» SOURCE DOCUMENT:

***

As they sped down the highway, Moore’s patrol car was hit with gunfire and he stopped responding to the dispatcher’s calls. When a highway patrolman was called to check on the deputy, he arrived to find his patrol car stopped at mile marker 109 with its door open. 

The patrolman went up to the door and made the devastating discovery that 42-year-old Moore lay dead inside. The car had been riddled with bullets.

“When they asked for a coroner for Mason, it was like somebody hit me with a truck,” an emotional Sheriff Wynn Meehan recalled.

Lloyd Barrus Taken Into Custody

Around 50 miles down the road, other law enforcement officers caught up with the pair and engaged in a dangerous high-speed chase with speeds up to 140 miles an hour, as Lloyd and Marshall fired a series of gunshots at the officers.

“It was the scariest moment of my life,” Butte-Silver Bow police officer Rich O’Brien recalled. O’Brien propped up his gun and started shooting through his front windshield.

When the car finally came to a stop, Marshall leapt out of the vehicle and opened fire at the officers until he was struck by a bullet. After he fell to the ground, Lloyd kept firing until the pistol was shot from his hand and he was taken into custody.

Where is Lloyd Barrus today?

The chase left Marshall dead and although there were questions about Lloyd’s mental health that delayed his court proceedings for years, he was ultimately sentenced to life in prison without the chance of parole as prosecutors described his actions as “pure evil.” 

Moore’s grief-stricken widow Jodi, who had been the deputy’s college sweetheart, read a heartbreaking note at the sentencing hearing that he had written to her in case he died in the line of duty.

“What can I say. I hoped to grow old with you and see our grandkids, but that is not to be,” he wrote. “Don’t dwell on the manner of my death. You married a cop and cops tend to die violent deaths. If it is a person who got me, and if he or she is brought to trial and they are convicted or otherwise, don’t let it rule your life. Make sure you enjoy life. I enjoyed every moment with you. I love you now and always.”

***

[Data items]
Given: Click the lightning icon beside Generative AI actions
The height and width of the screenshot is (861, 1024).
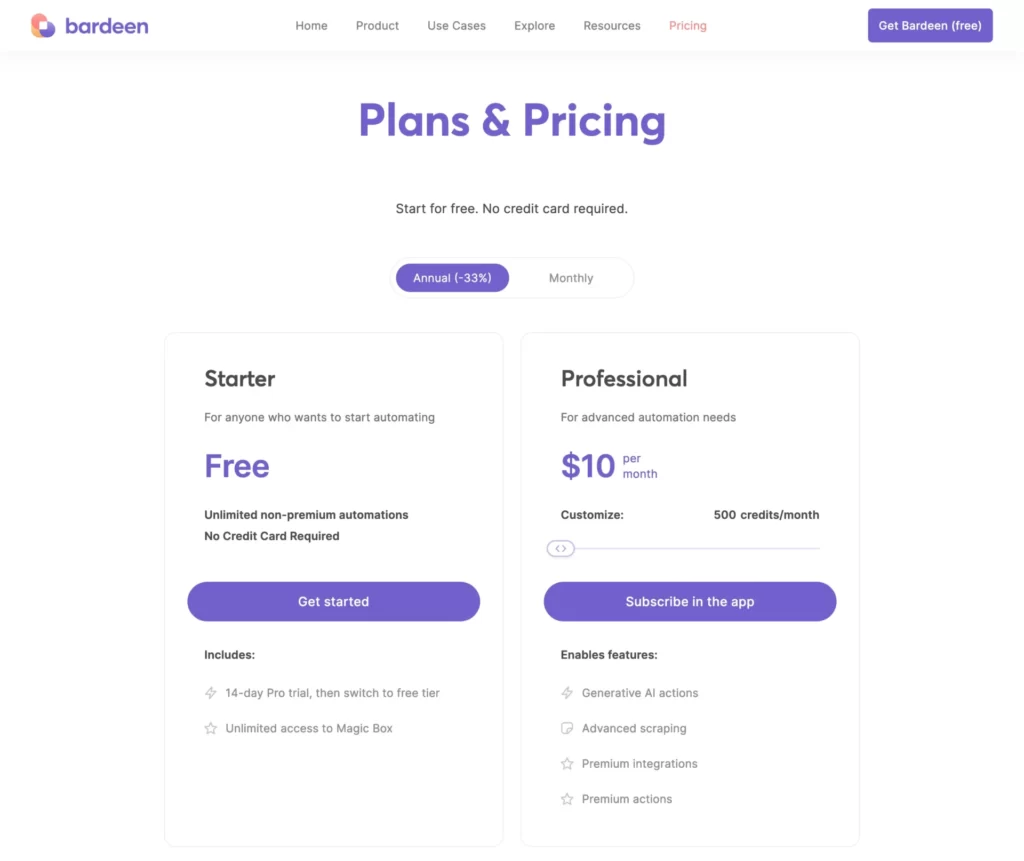Looking at the screenshot, I should click(565, 692).
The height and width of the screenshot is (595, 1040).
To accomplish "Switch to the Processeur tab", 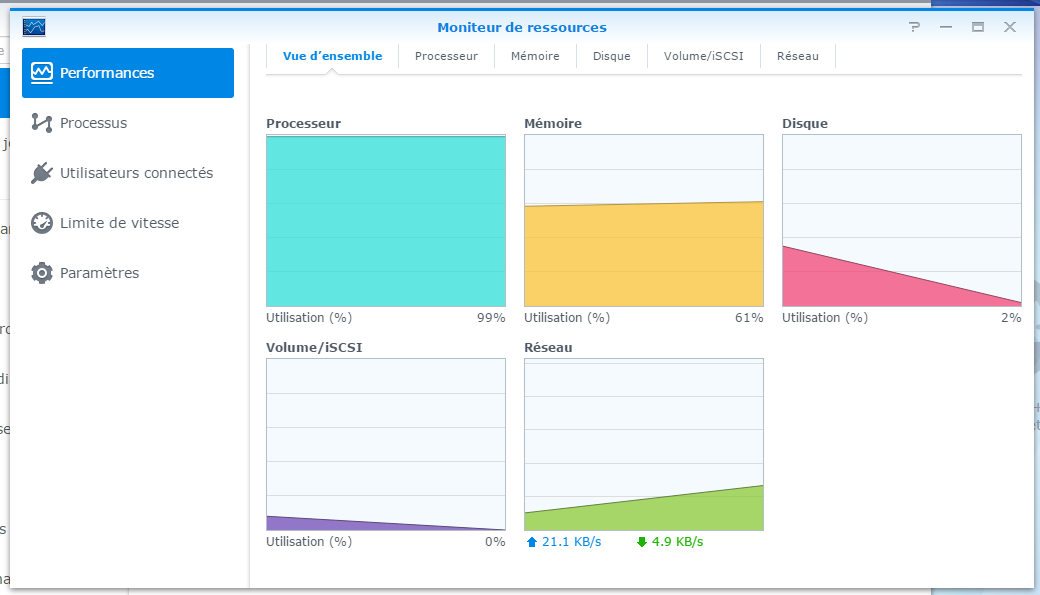I will click(x=446, y=56).
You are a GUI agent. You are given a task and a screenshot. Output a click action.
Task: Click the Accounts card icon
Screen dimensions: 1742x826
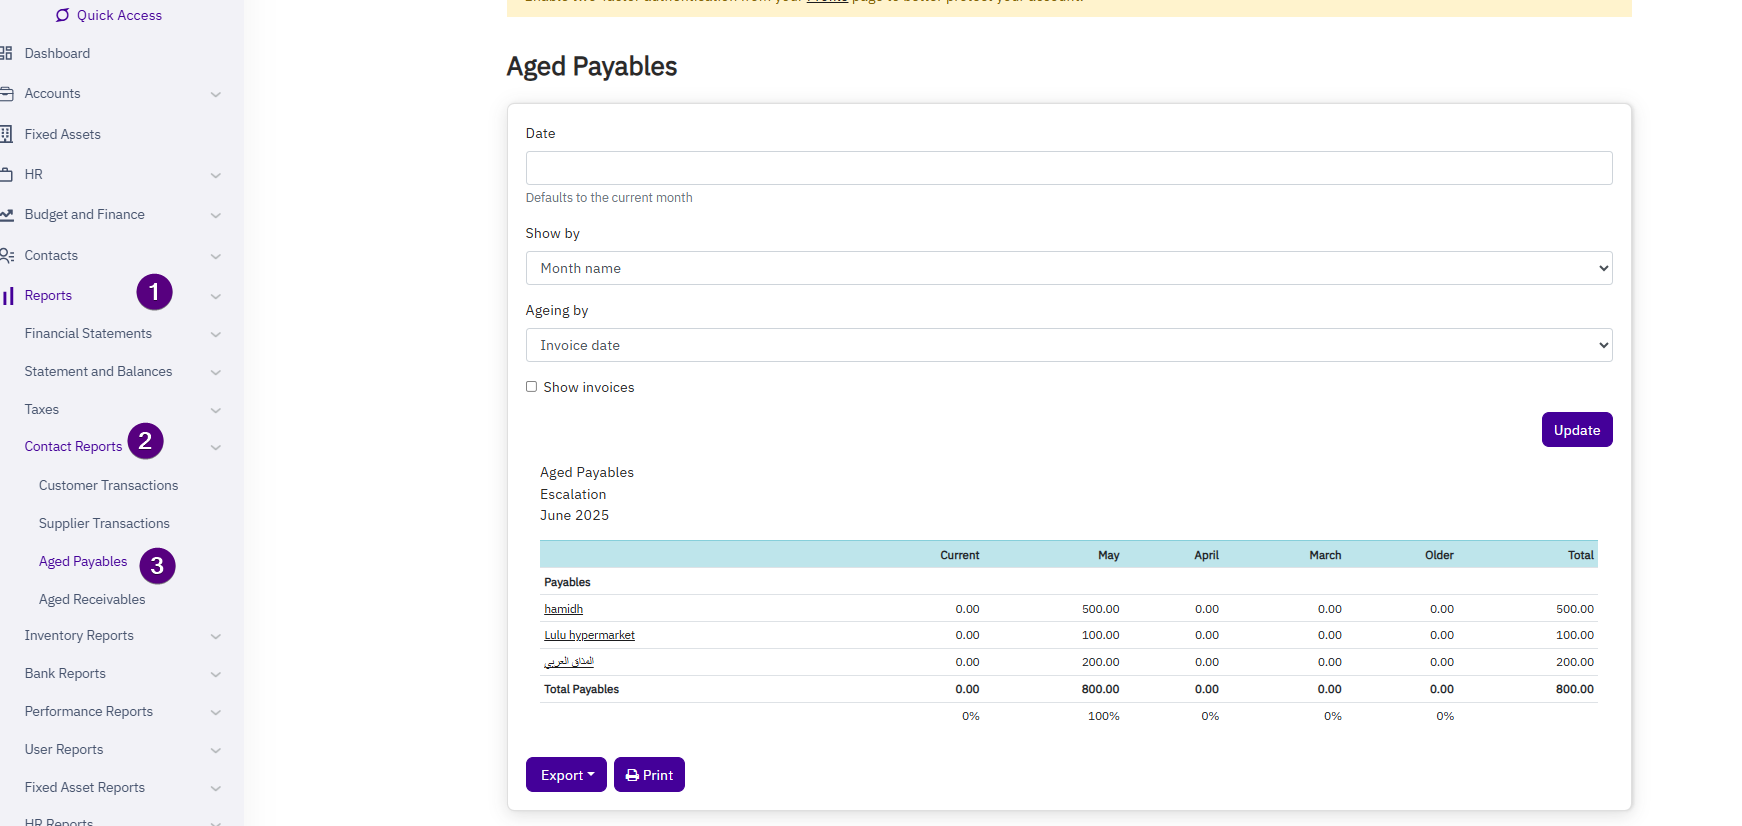click(6, 94)
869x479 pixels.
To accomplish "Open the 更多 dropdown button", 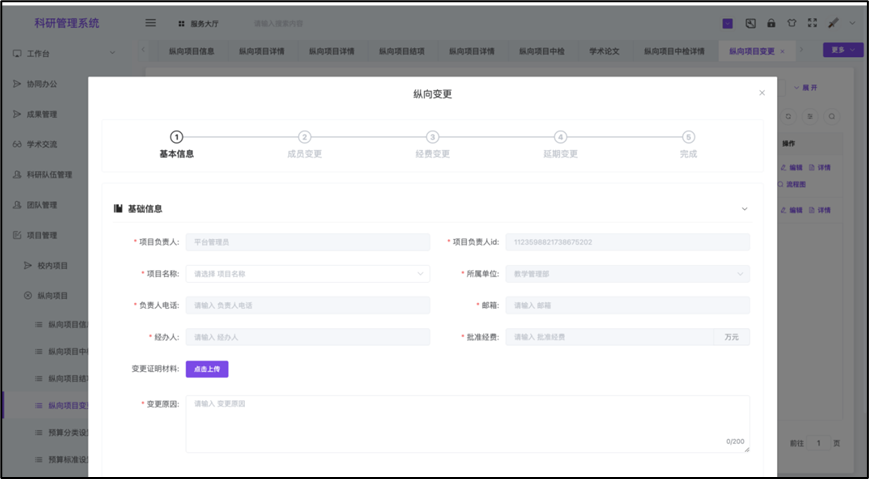I will pos(842,50).
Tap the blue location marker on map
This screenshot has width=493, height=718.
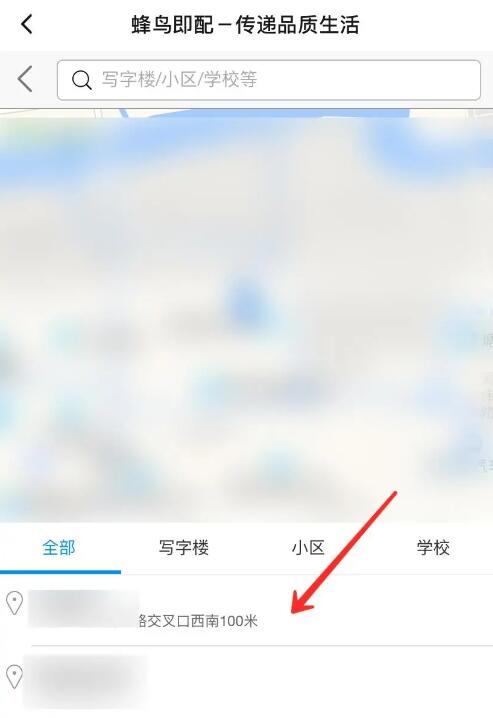pos(245,300)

***

» WORK ITEM:
Using the account of the deputy's shooting, answer these:
(a) At which mile marker was Moore's patrol car found?
(b) How fast did the high-speed chase get?
(c) What sentence did Lloyd receive?

» YOUR SOLUTION:
(a) Mile marker 109
(b) Up to 140 miles an hour
(c) Life in prison without the chance of parole